Posted by mattusmaximus on March 28, 2009

Well, it seems that the entire Texas Board of Education ordeal is over… for now. In general, I’m pleased with the results: the anti-science fundamentalist creationists didn’t get what they really wanted, but then neither did we on the pro-science side. All in all, I’m willing to call this one a win, mostly because the highly damaging “strengths and weaknesses” language was struck out of the standards!

For a much more detailed account of how the final day of voting (and what a day it was!) for the Texas BoEd on the science standards went, take a look at the live blog of Friday’s meeting over at chron.Commons Blog. It’s a lot to read, but here’s the upshot at the end of the blog post…

What is the bottom line? Did we win or lose? Neither. We got rid of the worst language, but a great deal of qualifying language remains. I am not going to claim either victory or defeat. I realize that Casey Luskin of Discovery Institute will declare complete, unqualified victory, but it is not that for them. Neither is it for us. The standards adopted were generally good, but there are several that are flawed, fortunately most in minor ways that textbook authors and publishers can deal with. I think we can work around the few flawed standards. But the point is that there shouldn’t be ANY flawed standards. The science standards as submitted by the science writing teams were excellent and flaw-free. All the flaws were added by politically unscrupulous SBOE members with an extreme right-wing religious agenda to support Creationism. …

… The policy (science standards) that resulted are not the best they could be. They are acceptable but could have been pseudoscience- and Creationism influence-free. However, I can also say the standards could be much worse. The votes were so close, and several members switched their votes back and forth several times, sometimes voting with the antiscience radical right wing members and sometimes with the pro-science members, that anything could have happened. I suppose I should be grateful the results are not worse.

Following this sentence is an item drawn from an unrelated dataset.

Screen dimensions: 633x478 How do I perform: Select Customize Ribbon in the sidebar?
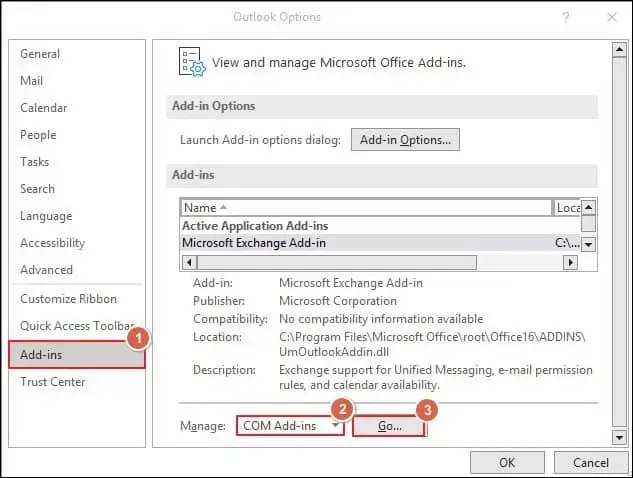68,299
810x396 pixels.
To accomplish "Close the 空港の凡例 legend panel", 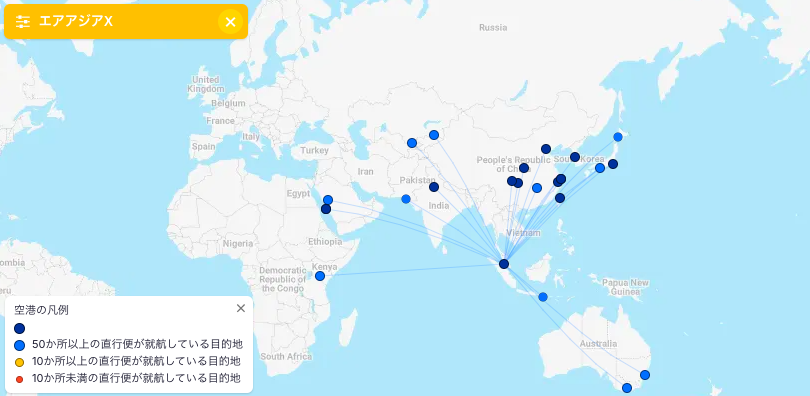I will [241, 308].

I, for one, am very grateful that we won the votes we did, especially regarding the biggie – “strengths & weaknesses”. Of course there is room for improvement, especially regarding the big bang & cosmology, but this is a much better situation than it could have been. Given the recent history of how wacky things have been in Texas, I call this progress…

Stuttering, two-steps-forward-one-step-back kind of progress, but progress none the less.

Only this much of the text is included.